> > Unfortunately, the code has more that one bug, or the correction
> > I made didn't solve the issue completely.
> I think we should then replace the example by something simpler. The
> point of this tutorial is not to show how to implement a blur. It is
> supposed to show some basic concepts of plug-in development. The code
> that is used as an example should be simple and bug-free. The current
> blur code doesn't seem to fulfill these requirements. So perhaps it
> should be replaced by a more local operation.
Perhaps... But what can be simpler than a blur...
> Another option would be to add a comment to the tutorial that points
> out that, for the sake of simplicity, the blur code is simpler than
> it would have to be and that it introduces a shift for that reason.
It's not only the shift. There is that grey band below the dark one...
The two dark ones are just because the first and last lines are
duplicated (radius) times. But the grey one?
> > Now: Could anyone please show me a SIMPLE code where the tile
> > handling is properly implemented, without bugs? I mean, the same
> > blurring plugin would be just perfect, but without bugs... From
> > this buggy example, I just don't understand how they work, so I am
> > not able to find the bug.
> The GIMP source code includes more than hundred plug-ins. I am sure
> you will find one or two that can serve as examples.
Perfect. I got blur.c.
> > 1) The old 1-pixel-down shift.
> > 2) The two dark bands (20 lines each) at top and bottom of the image.

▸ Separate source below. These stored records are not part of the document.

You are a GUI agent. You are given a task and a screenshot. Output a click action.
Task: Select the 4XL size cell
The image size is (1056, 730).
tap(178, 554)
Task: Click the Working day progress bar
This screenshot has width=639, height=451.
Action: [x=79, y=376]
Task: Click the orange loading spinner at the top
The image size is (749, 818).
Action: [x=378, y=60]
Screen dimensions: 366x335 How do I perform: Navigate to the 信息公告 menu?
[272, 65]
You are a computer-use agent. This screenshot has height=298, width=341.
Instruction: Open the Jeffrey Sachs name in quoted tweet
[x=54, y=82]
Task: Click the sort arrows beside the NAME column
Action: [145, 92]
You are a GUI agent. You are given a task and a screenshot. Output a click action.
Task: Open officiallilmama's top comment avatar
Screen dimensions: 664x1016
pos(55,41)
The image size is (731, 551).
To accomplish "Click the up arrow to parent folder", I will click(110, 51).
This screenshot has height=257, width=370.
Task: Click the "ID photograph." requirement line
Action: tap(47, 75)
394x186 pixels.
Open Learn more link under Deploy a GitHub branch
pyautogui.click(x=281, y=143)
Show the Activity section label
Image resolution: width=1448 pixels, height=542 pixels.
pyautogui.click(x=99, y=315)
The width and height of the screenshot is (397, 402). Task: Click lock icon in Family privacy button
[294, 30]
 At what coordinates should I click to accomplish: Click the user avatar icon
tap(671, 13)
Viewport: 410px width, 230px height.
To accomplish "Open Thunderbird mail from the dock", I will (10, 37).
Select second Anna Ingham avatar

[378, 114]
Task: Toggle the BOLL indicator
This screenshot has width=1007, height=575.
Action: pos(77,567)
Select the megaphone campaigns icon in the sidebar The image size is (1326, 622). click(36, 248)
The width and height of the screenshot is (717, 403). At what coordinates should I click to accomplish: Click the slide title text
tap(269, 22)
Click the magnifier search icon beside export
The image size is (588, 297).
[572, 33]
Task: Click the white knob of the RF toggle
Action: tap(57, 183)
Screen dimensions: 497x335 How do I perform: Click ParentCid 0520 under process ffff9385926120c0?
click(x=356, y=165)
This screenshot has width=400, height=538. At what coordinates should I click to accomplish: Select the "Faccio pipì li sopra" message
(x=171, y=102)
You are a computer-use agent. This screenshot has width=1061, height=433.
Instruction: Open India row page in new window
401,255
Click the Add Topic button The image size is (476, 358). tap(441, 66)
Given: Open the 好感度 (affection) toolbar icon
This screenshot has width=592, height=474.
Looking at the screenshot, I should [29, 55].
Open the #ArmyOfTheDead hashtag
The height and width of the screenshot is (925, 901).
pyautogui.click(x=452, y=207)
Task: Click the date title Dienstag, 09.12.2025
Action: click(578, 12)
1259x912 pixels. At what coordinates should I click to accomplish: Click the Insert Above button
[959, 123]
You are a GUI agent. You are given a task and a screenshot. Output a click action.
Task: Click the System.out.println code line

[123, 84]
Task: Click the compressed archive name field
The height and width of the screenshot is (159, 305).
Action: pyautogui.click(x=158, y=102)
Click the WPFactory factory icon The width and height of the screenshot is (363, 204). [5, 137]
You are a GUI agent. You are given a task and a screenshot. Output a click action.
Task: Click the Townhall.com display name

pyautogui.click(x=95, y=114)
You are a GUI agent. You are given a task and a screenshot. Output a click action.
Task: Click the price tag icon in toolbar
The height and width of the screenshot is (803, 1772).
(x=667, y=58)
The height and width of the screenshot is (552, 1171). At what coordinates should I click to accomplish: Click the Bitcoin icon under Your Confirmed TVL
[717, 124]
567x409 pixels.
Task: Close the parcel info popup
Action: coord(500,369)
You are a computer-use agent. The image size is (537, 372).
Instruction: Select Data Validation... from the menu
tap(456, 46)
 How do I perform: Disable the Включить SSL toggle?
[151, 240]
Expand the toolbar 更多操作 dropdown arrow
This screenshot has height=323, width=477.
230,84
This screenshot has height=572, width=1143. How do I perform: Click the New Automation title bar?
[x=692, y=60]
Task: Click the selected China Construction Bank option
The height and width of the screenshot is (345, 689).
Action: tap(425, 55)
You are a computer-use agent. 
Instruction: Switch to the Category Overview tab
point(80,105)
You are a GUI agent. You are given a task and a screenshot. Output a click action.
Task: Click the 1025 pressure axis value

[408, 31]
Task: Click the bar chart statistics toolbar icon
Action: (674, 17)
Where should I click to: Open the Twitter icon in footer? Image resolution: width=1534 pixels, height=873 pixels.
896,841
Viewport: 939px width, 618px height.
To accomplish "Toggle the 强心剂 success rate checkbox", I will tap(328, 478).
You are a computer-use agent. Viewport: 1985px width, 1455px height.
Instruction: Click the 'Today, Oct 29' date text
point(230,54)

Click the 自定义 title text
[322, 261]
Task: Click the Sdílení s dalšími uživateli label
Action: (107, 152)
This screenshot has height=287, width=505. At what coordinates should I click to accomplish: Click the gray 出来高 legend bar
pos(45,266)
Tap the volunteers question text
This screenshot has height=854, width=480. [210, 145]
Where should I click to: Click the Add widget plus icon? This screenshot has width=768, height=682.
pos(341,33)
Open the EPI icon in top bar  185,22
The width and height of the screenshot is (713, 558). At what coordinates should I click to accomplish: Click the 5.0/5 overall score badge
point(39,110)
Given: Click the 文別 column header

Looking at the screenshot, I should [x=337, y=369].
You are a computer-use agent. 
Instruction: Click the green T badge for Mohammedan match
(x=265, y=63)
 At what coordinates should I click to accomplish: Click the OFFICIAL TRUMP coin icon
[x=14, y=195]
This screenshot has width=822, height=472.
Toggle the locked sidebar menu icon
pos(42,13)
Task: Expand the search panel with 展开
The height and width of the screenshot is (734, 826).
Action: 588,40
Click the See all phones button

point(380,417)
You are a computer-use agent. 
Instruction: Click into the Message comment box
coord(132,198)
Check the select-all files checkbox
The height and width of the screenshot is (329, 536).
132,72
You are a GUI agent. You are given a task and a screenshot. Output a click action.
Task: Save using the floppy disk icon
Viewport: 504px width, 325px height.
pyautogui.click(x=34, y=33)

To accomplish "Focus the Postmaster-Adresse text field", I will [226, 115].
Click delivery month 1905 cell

> > 3) Even much intriguing is the grey band right below the top one,
> > also of 20 lines! And it is homogeneous (no likes inside)...
> try a square grid to see if you get the same grey band on x.
Good point. The two dark bands are still present (by the same reason),
but the grey one is not.
> > My 'solution' (change 'x1, y1,' in line 241 by 'x1, y1+1,')
> > took care of the shift, but not of the banding.
> > The homogeneous grey band just moved to the bottom...
> > (you cannot imagine the mess this does in my code!)
> This is what's known in the trade as a frig factor!
> You are arbitarily making an adjustment to correct one subjective
> error. You will likely find that on a different image it bahaves
> differently unless you understand why this adjustment is necessary
> and that +1 is a generally valid fix.
Absolutely. I am rewritting the code because of this.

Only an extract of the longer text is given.